One approach is to allocate on the heap with the QMainWindow as a parent. The QObject-hierarchy will take care of freeing the memory and you will access the object for the lifetime of the QMainWindow.
If at any point you know for sure that you don't need the QDialog or the shared object anymore, you can call deleteLater.
Example:
class MyDialog : public QDialog
{
Q_OBJECT
QObject* _objToShare;
public:
QObject* objToShare() const { return _objToShare; }
MyDialog(QObject* parent = 0) : QDialog(parent)
{
_objToShare = new QObject(this); // either use this as the parent
// or free by hand in the destructor
}
// ...
};
class MyWindow : public QMainWindow
{
Q_OBJECT
// ...
QObject* ptrToSharedObj; // alternatively you can hold a pointer
// to your MyDialog instance
};
Where you use your QDialog:
MyDialog* d = new MyDialog(this);
d->exec();
ptrToSharedObj = d->objToShare();
// don't delete d explicitly, the QObject hierarchy will take care of that
A better (and likely more memory-friendly) approach is to use a shared pointer implementation. Qt has a variety of smart pointer classes, one of which is QSharedPointer. It is basically a thread-safe, reference-counted pointer which means that if you grab one that points to the shared object of your QDialog, it will not get freed as long as there are any other QSharedPointers pointing to it.

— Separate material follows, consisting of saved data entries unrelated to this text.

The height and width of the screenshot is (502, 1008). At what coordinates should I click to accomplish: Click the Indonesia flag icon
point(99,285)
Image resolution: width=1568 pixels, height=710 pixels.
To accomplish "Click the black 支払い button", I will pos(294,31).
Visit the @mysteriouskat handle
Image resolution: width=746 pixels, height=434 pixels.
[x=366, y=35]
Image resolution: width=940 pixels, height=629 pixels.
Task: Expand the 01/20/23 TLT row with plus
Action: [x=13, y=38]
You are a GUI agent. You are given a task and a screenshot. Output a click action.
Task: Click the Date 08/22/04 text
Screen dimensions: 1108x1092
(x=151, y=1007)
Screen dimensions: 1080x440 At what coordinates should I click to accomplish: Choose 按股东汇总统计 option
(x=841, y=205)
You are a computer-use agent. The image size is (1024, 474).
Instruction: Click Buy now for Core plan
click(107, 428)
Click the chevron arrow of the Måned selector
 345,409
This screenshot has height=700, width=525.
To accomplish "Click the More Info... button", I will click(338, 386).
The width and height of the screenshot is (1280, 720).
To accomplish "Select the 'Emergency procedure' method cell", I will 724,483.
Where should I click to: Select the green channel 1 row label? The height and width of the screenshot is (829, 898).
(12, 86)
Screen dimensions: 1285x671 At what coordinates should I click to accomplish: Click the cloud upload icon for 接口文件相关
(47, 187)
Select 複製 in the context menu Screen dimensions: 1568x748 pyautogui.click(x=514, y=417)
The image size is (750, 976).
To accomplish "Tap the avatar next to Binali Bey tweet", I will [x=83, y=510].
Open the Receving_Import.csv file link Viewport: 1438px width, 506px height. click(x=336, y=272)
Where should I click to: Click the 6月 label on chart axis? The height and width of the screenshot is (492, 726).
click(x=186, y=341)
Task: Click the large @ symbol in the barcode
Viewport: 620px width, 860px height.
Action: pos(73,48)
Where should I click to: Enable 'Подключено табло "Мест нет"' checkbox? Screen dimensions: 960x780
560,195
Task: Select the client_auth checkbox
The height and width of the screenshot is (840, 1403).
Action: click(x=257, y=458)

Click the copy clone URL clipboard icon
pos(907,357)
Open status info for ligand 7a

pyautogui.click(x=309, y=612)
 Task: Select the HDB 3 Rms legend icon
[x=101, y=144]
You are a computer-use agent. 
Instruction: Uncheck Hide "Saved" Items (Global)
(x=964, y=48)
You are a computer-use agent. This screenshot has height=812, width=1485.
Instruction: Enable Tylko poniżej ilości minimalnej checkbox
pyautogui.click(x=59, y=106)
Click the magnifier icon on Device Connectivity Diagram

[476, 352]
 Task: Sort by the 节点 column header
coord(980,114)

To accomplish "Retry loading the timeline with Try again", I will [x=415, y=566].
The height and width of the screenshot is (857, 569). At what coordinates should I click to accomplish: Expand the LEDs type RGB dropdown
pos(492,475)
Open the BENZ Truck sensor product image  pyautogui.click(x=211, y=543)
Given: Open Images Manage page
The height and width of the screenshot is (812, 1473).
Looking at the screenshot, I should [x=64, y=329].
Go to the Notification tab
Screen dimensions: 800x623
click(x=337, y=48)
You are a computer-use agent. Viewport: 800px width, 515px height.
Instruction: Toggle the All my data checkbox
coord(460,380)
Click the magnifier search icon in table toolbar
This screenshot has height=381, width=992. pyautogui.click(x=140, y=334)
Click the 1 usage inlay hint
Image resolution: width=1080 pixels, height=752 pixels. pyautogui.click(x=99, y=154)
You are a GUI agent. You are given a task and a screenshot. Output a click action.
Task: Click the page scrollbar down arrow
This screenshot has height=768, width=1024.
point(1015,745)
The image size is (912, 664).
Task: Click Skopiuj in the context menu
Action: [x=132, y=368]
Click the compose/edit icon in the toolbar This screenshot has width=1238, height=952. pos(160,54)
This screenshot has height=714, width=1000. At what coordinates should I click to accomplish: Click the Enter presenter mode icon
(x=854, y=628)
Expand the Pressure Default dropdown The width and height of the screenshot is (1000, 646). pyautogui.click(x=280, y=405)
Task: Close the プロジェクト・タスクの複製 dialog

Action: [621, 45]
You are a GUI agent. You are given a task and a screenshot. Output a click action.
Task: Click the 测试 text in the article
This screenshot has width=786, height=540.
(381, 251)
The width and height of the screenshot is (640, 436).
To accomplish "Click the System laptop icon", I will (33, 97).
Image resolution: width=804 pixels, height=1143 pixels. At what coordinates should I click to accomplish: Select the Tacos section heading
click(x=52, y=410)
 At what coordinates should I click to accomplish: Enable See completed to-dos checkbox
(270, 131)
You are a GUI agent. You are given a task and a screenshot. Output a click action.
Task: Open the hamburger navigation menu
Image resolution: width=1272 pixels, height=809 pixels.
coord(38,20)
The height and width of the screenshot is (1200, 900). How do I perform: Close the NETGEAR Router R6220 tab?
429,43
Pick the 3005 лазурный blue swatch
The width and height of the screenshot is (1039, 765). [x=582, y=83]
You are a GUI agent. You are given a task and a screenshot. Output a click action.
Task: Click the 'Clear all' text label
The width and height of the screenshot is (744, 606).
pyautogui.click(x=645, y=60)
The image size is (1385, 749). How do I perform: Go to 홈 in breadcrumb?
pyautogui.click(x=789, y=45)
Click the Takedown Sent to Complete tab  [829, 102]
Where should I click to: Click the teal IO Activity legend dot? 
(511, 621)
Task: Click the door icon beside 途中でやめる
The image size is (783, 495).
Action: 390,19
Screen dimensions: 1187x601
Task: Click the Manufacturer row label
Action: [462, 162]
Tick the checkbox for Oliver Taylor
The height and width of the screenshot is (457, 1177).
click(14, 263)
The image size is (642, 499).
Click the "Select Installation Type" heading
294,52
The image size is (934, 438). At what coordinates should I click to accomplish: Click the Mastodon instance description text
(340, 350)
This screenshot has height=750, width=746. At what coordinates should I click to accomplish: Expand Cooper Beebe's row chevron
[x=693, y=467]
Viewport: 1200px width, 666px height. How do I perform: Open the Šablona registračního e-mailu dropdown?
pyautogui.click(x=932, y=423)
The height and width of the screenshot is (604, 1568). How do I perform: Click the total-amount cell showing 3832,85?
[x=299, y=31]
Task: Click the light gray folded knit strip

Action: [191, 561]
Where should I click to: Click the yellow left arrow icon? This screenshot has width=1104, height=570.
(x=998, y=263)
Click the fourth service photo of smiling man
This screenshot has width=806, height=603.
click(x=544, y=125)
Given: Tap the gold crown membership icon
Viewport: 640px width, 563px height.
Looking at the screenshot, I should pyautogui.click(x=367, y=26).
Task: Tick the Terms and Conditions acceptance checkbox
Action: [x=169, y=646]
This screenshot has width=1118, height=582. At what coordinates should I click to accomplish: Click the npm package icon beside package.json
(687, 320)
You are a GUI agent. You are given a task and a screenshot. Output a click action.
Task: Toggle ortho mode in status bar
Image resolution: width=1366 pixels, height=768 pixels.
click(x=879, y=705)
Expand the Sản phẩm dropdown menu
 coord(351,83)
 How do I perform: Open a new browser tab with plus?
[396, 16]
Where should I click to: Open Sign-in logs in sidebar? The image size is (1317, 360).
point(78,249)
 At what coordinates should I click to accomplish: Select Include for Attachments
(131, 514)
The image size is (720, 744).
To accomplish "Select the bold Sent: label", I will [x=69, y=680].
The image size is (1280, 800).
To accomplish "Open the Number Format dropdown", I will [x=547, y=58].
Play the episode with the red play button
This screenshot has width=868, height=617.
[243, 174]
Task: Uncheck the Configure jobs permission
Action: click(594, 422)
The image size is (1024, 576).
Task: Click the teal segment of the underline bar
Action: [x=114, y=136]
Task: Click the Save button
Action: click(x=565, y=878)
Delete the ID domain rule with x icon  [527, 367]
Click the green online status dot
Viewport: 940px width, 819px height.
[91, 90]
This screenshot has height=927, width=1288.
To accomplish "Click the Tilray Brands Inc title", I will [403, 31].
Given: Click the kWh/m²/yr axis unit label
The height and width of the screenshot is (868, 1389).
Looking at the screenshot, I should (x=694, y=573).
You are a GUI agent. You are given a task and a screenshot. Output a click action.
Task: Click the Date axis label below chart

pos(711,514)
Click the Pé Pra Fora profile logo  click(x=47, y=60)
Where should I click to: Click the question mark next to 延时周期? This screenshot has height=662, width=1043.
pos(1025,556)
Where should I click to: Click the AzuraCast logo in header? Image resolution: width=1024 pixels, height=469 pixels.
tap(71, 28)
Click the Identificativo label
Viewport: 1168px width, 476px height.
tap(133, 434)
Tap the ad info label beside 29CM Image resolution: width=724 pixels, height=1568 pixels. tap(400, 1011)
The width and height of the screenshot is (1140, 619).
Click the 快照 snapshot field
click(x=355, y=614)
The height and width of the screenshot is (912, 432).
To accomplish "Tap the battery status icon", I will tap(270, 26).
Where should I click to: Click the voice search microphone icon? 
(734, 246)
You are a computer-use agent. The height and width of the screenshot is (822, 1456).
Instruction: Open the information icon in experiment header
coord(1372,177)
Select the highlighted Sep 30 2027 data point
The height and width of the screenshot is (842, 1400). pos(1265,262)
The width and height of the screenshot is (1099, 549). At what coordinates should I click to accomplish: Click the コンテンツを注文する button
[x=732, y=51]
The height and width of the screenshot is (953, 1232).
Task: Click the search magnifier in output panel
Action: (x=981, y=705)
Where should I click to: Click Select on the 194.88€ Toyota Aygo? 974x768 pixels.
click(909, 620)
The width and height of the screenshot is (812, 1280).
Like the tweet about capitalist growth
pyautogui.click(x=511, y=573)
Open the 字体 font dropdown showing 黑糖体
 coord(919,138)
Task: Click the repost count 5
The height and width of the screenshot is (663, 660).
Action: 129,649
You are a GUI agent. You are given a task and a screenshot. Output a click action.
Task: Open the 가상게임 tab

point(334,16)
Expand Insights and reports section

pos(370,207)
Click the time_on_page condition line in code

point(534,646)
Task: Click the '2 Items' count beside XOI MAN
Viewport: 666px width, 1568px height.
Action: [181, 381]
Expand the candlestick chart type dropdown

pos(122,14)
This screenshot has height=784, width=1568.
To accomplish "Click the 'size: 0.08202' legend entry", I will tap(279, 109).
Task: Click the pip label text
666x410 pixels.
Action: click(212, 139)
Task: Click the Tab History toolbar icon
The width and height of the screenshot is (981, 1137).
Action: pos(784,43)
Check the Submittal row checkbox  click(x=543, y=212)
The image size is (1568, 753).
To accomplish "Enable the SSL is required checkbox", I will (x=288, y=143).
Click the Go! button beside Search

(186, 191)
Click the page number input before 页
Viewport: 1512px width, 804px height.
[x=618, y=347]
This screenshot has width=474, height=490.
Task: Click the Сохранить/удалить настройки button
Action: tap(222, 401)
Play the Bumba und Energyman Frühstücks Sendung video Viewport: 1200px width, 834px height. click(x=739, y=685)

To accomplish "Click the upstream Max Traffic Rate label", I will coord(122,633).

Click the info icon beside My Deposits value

Keep in mind that this might cause circular references if you are not careful.
Example:
class MyDialog : public QDialog
{
Q_OBJECT
QSharedPointer<QObject> _objToShare;
// ^ don't delete in the destructor
public:
QSharedPointer<QObject> objToShare() const { return _objToShare; }
MyDialog(QObject* parent = 0) : QDialog(parent)
{
_objToShare = QSharedPointer<QObject>(new QObject);
// no parent to avoid destruction when the dialog is destructed
}
// ...
};
class MyWindow : public QMainWindow
{
Q_OBJECT
// ...
QSharedPointer<QObject> ptrToSharedObj;
};
Where you use your QDialog:
MyDialog d;
d.exec();
ptrToSharedObj = d.objToShare();
From this point on, even if d goes out of scope (i.e. destroyed), you will still have a valid pointer to the shared data (well, of course unless you do something explicitly to invalidate it).